To clean your microwave, just use lemon slices. Place some in a microwave safe cup or bowl with 6 ounces or so of water. Heat on high for 3 minutes, let sit for 3 minutes (without opening the door), and then open and wipe clean. Crusted food should lift easily and your microwave will smell lemon fresh without hormone disrupting phthalates.

Finally, my favorite is Dr. Bronner’s rose liquid castile soap and baking soda. I use this combination as a soft scrub for sinks and counter tops, and also to clean my toilet. Just mix them until you get a consistency you like. I prefer to place them in a old squeeze bottle and stir with a chop stick. If you are cleaning your toilet, just squirt under the rim and let sit. After 5 minutes or so, follow up with some vinegar and left foam. Then flush.

You recently blogged about a new regulation that the Consumer Product Safety Commission (CPSC) issued exempting various materials from the lead content limits for children’s products in the Consumer Product Safety Improvement Act (CPSIA). As an expert, what kind of clothing would you tell parents to look for to ensure that their child is not getting exposed to lead?

The CPSIA has banned lead in children’s products above 300 parts per million (ppm) and in paints and coatings above 90 ppm. Unfortunately, that doesn’t mean that you don’t still find children’s products with lead. Most fabrics do not have lead in them and that is why the CPSC issue the exemption for certain materials, including textiles. After testing thousands of fabrics, the only fabrics I have found with let are some synthetic felts, certain leathers and some screen prints. However, you can find lead in some buttons, rhinestones and crystals, zippers, eyelets, etc.
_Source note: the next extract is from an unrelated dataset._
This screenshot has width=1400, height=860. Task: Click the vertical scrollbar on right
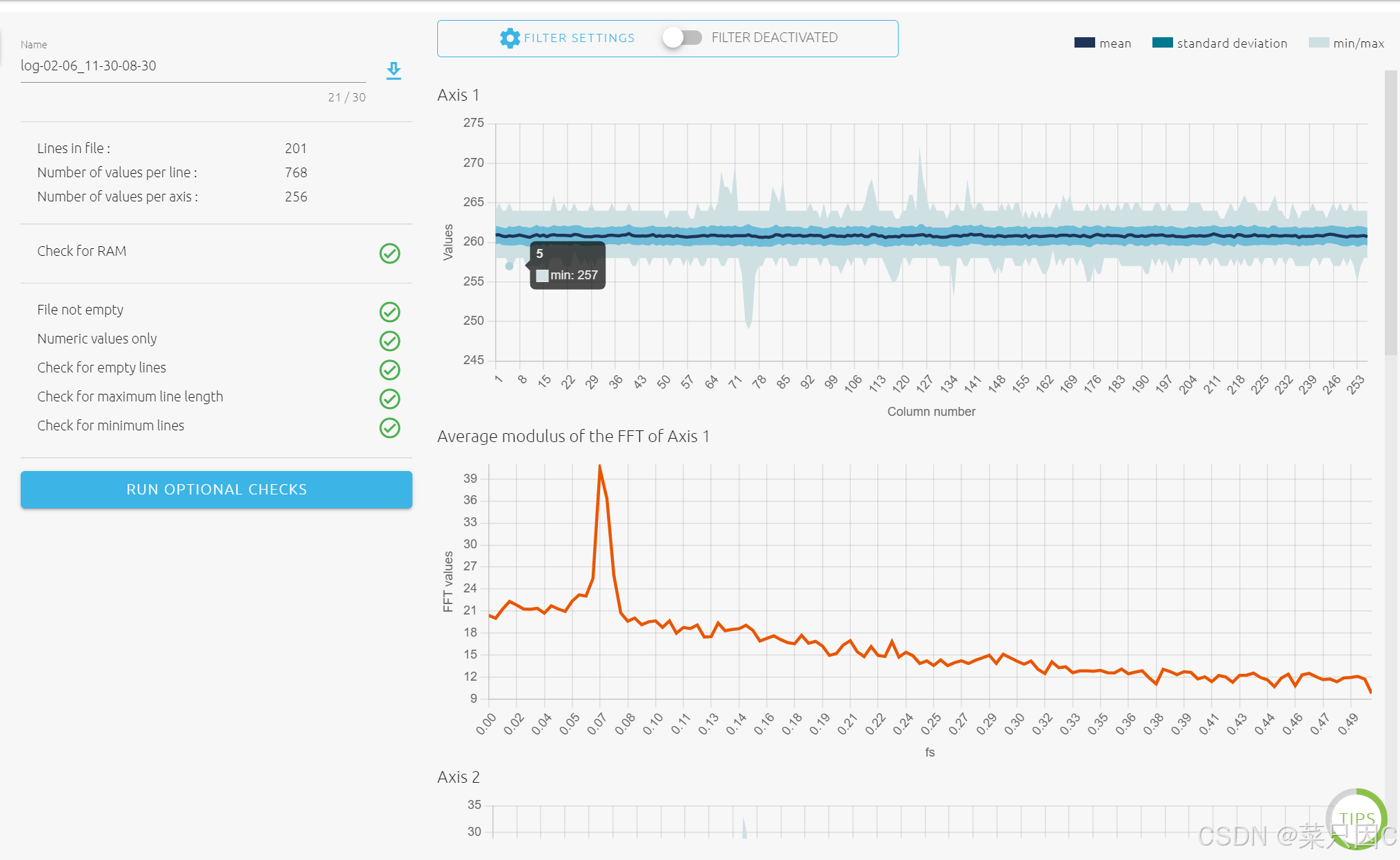click(1391, 214)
Most of those aren’t going to result in an exposure to a child, however. Lead is also sometimes used to stabilize polyvinyl chloride (PVC) plastic. PVC plastic must be stabilized and it is usually a metallic salt, often lead. PVC is also bad for the environment and can contain hormone disrupting phthalates. So, I always recommend that people skip PVC, which includes many fake leather items.